Isabel involuntarily reached up and touched her hair. Her hair was her pride. Lush auburn ringlets which framed her face and bounced when she walked. Even after taking her vow she could not adhere to the severe short style of the other Buddhist chaplains. Whenever she was on duty at St. James she pinned it up in a bun. Little tendrils were always escaping.
She glanced over at Gary and saw the small twitch of a smile playing at the corners of his mouth.
Her two sisters, both gingers with frizzy orange Brillos, adored her hair. Isabel was the family looker and they loved her for it, although it often felt a bigger life was expected. As a child she’d once heard her mother say, “Isabel’s the one to pull us up out of this rubble.”
Sadly, she’d done no such thing. She’d as good as turned her back. Sure, there were generous checks tucked into the boxes of California citrus she sent each year at Christmas, but she had yet to visit. Even phone calls were rare.
Dr. Schott nodded in her direction. “Isabel, you are to collect your shorn locks and put them in the paper bag. Take them home with you to keep.”
“For what?”
“The next time Gary gets mad at you I want you to bring out the bag of hair and show it to him. You won’t need to say anything. He’ll see it and remember what you gave up for him. His ability to forgive will grow stronger.”
Isabel smiled in spite of her alarm. She feigned nonchalance. “Is it really such a big deal to have a shaved head? These days it’s almost stylish.”
Gary said, “She can get her Buddha on and walk around looking like a monk.” Isabel wanted to protest, but did not. Dr. Schott wouldn’t appreciate the interruption.
“I thought she was a good person. Someone to trust. Well, think again. Even her work, the chaplaincy gig, was a ruse.” He held up both hands and touched his fingers together in the ohm mudra. “Isabel, the sacred faker.”
She couldn’t keep quiet. “I wish you’d see the precepts as koans, rather than inviolate rules.”
Gary glared at her. “What about our wedding vows, Isabel? Are those koans as well?”

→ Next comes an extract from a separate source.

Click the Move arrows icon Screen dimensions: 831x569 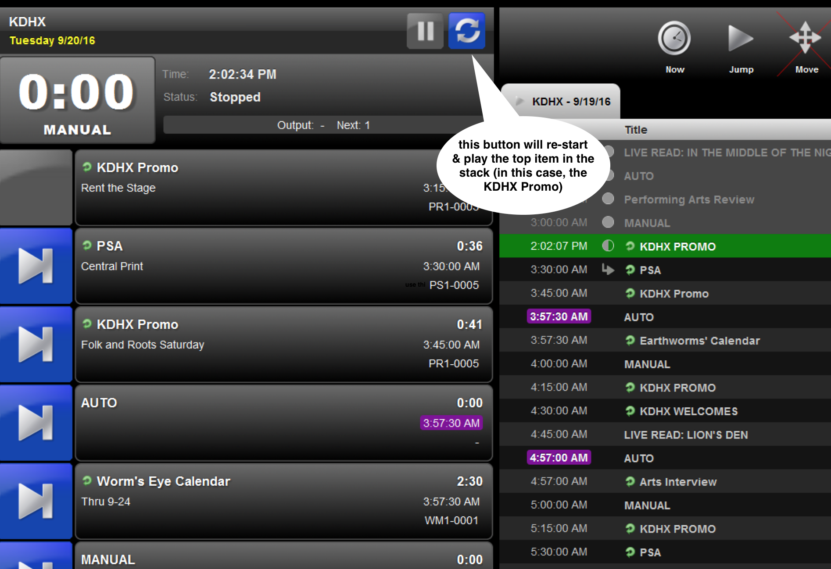(805, 38)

Dr. Schott held up her hand. “Enough. This is not a meaningless austerity. It won’t be as easy as you think.”
Gary leaned toward the counselor. “Since arriving in California my wife has become very caught up with her looks.”

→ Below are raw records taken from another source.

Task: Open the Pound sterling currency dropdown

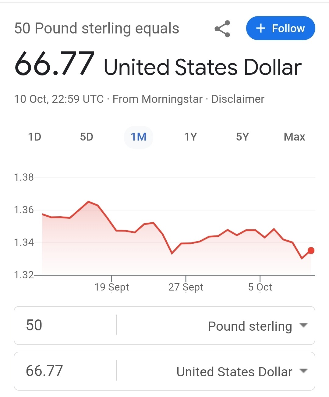Action: tap(250, 326)
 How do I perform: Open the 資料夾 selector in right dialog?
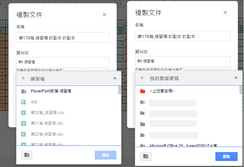pos(182,61)
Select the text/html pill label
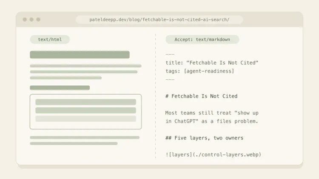This screenshot has width=319, height=179. (50, 39)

Not true. Gary was the one caught up with appearances. He often complained that her clothes were too dowdy. He didn’t hesitate to point out the extra pounds she’d put on since moving to America. Part of her understood his behavior for Silicon Valley was an overly-competitive place. The moms at Jamo’s school were so lithe and thin. Many of them spent their free time working out at a gym. Pilates Zone, Ballet Barre and Soul Cycle were right around the corner. Why, last fall, she’d attended a Botox party at one of the mom’s homes. She’d shown up thinking it was a committee meeting.

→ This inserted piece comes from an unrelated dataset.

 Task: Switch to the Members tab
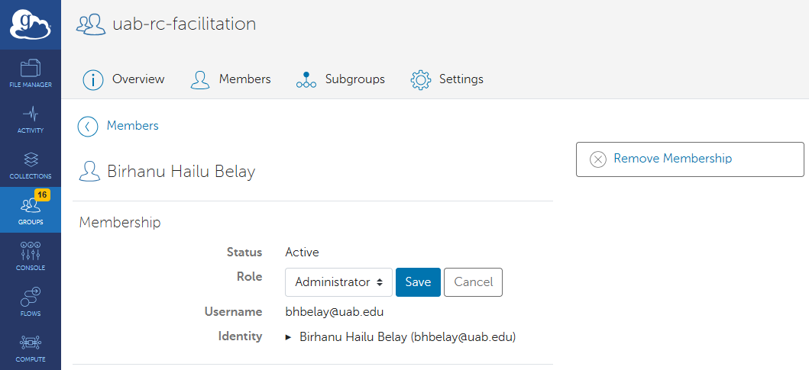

Dr. Schott passed the instructions to Isabel. “This exercise hasn’t failed me yet. For centuries, throughout history, women’s heads have been shaved in chastisement for adultery. This is nothing new.”
Gary and Isabel filed out of the special exit which allowed privacy. Dr. Schott touched Isabel on the arm as she passed. “How is your son?”
“Better now,” Isabel said. “Thank you for asking.”
◆
“It’s the year of the Dragon,” Jamo announced the following morning as Isabel slipped into an old fleece jacket of Gary’s for the walk to school. “Except, I’m not a dragon—I’m a sheep.” Jamo dropped to all fours. “Baaaaa! Baaaa!”
“Do you mean that you were born in the year of the Ram? I never knew that.”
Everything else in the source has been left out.